### Given request
Please arrange the lines as a Markdown table with the columns Row and Line, beginning with the line containing "Activate the Move tool" and continuing through the line containing "This screenshot has height=847, width=1155.", with no other lines and no blank lines.

### Records to process
-------------------------

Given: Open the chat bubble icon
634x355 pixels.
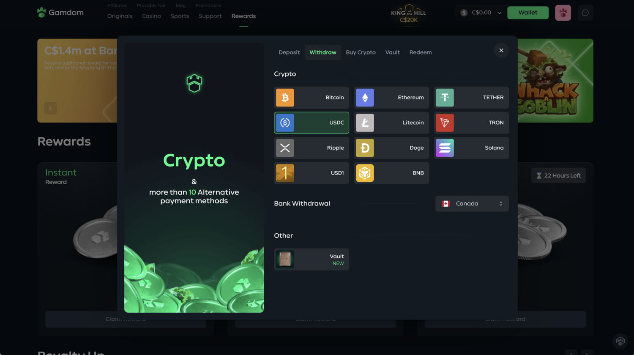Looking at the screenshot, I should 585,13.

-------------------------

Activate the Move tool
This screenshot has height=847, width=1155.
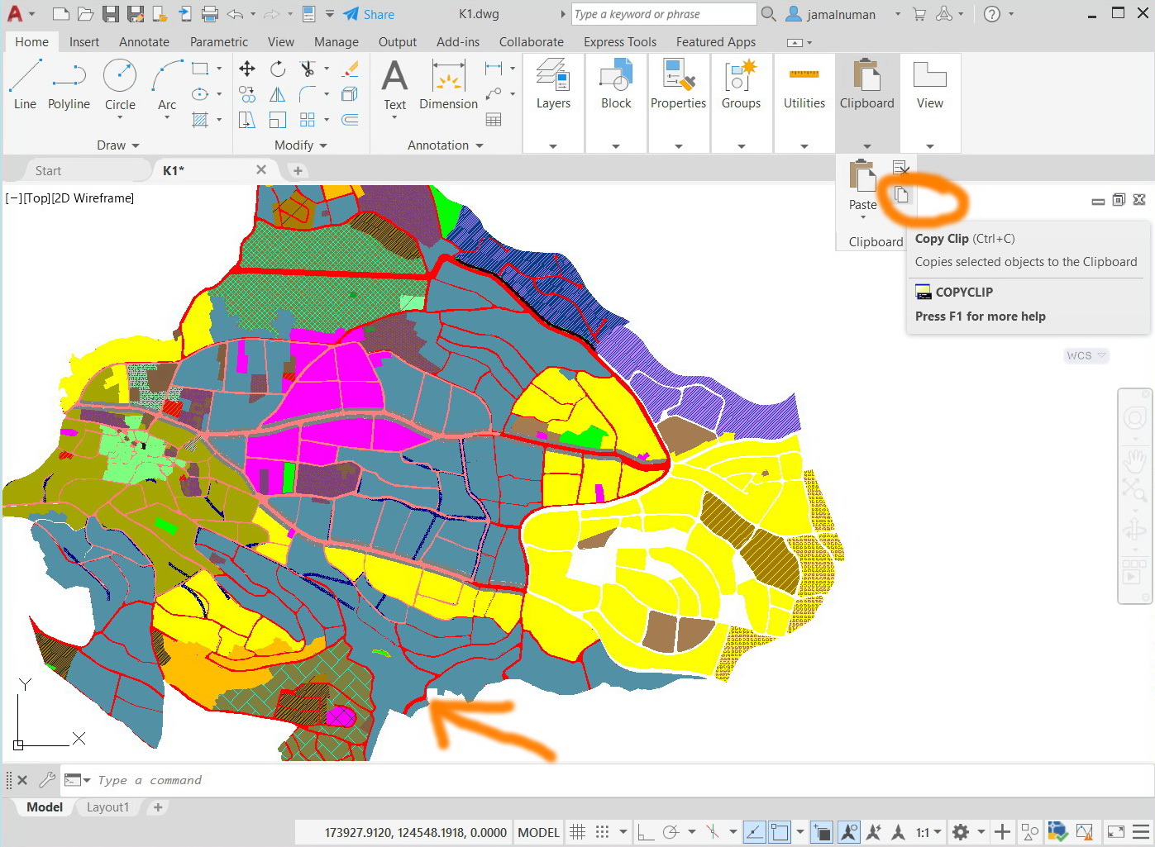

-------------------------

### In response
| Row | Line |
|---|---|
| 1 | Activate the Move tool |
| 2 | This screenshot has height=847, width=1155. |